The ambassador's statements are upping the ante. If both sides don't check their rhetoric, it could lead to a confrontation sooner than we think.

Analysis | Asia-Pacific

In a recent NPR interview, Qin Gang, China’s ambassador to the United States, delivered an unusually blunt message on Taiwan, stating:  “If, ...the Taiwanese authorities, emboldened by the United States...keep going down the road for independence, it most likely will involve China and the United States...in the military conflict."

Although the ambassador also reiterated the Chinese intention to seek peaceful unification as a top priority, this new message clearly presaged a Sino-U.S. military conflict if China’s view of present trends continues.

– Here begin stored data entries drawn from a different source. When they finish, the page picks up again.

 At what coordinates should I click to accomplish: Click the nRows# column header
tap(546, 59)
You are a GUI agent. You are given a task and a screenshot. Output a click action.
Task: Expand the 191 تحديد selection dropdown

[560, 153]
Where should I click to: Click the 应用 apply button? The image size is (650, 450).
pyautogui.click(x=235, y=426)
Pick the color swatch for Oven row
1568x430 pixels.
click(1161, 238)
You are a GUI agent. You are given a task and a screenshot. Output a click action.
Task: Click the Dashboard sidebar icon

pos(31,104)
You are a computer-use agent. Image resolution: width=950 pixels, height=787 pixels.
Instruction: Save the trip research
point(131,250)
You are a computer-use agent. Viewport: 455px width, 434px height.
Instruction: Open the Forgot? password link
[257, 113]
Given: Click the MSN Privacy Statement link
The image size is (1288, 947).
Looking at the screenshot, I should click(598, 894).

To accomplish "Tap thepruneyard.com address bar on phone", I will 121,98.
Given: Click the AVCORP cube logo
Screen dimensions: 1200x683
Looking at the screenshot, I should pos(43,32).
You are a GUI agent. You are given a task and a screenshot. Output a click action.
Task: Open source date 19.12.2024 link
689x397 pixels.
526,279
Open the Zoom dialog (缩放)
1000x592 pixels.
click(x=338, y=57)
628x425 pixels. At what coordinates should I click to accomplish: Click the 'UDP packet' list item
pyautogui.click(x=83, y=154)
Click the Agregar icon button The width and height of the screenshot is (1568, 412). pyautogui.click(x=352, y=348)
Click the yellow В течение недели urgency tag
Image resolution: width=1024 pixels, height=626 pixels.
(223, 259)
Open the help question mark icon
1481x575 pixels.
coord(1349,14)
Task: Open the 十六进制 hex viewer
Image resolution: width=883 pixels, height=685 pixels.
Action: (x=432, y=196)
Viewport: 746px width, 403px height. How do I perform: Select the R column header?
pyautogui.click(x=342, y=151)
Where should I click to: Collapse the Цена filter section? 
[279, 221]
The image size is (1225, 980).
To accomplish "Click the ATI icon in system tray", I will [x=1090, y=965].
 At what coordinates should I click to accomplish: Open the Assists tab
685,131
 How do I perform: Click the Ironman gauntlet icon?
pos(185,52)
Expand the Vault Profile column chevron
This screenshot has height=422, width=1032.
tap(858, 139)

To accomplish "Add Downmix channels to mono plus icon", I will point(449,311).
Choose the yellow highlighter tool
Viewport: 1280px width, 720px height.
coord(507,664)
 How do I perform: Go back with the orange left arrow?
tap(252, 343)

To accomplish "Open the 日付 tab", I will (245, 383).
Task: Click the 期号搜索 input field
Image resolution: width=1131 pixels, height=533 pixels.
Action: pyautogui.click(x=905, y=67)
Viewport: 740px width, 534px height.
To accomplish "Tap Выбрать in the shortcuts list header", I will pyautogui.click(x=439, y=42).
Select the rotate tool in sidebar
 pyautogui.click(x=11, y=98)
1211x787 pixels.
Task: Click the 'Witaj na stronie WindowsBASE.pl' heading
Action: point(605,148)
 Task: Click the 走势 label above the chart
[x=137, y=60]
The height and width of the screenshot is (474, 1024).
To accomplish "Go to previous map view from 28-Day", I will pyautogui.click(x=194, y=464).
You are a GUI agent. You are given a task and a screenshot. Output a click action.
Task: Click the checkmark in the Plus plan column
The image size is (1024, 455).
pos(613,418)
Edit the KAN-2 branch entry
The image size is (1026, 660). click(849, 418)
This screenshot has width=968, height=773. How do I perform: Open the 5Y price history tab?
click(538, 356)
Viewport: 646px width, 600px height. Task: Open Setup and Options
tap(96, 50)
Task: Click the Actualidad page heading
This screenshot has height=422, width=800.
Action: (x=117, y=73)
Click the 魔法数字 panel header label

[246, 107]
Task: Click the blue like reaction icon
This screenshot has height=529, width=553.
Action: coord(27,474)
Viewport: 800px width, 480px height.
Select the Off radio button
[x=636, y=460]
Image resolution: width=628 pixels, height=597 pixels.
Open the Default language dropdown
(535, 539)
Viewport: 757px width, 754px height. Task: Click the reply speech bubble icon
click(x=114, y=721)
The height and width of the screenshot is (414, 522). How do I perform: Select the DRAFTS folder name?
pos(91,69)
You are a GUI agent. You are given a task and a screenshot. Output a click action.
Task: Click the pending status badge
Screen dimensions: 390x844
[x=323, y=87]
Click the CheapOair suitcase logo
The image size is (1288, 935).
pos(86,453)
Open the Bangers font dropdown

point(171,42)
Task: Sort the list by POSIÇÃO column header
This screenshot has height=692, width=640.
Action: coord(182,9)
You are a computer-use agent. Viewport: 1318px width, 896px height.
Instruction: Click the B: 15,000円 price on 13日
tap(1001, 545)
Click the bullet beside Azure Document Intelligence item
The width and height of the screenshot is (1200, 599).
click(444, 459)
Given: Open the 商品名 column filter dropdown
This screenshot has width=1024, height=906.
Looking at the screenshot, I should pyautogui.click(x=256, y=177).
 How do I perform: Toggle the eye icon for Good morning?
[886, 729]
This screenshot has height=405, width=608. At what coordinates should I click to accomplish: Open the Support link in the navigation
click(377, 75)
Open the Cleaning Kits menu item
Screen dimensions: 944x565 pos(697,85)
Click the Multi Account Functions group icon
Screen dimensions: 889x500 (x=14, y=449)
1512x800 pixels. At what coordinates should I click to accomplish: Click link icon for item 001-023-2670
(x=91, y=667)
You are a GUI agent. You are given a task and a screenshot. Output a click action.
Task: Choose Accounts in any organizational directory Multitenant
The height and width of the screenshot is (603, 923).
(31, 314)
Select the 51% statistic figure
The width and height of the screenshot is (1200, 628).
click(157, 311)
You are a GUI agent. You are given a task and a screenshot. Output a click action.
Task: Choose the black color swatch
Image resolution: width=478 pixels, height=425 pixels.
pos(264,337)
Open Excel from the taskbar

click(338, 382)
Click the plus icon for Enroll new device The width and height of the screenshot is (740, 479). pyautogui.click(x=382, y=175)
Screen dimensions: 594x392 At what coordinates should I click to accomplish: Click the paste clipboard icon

Such a statement amounts to an intensification of the escalating tit-for-tat deterrence signals that Washington and Beijing have been sending one another in recent years, and highlights the need for the two nations to discuss ways to de-escalate this worsening situation.  

This requires, above all else, combining deterrence with credible reassurance messages confirming that each side continues to abide by the original Sino-U.S. understanding reached at the time of normalization. That understanding traded a U.S. acknowledgement of the Chinese stance that Taiwan is a part of China and an assertion that Washington would accept any uncoerced, peaceful resolution of the issue, for a Chinese adherence to a peaceful path toward unification as a top priority, while retaining the possibility of a use of force as a last resort.

To sustain this understanding, Washington urgently needs to breathe new life into its One China policy, first, by explicitly rejecting the dangerous notion, recently suggested in Congressional testimony by a senior U.S. defense official, that Taiwan serves as a U.S. strategic asset to be kept separate from China. Second, the Biden Administration should clearly state that it remains utterly opposed to any unilateral action by either Taipei or Beijing that would threaten peace across the Taiwan Strait, and unreservedly supports a renewed cross-Strait dialogue to stabilize the situation.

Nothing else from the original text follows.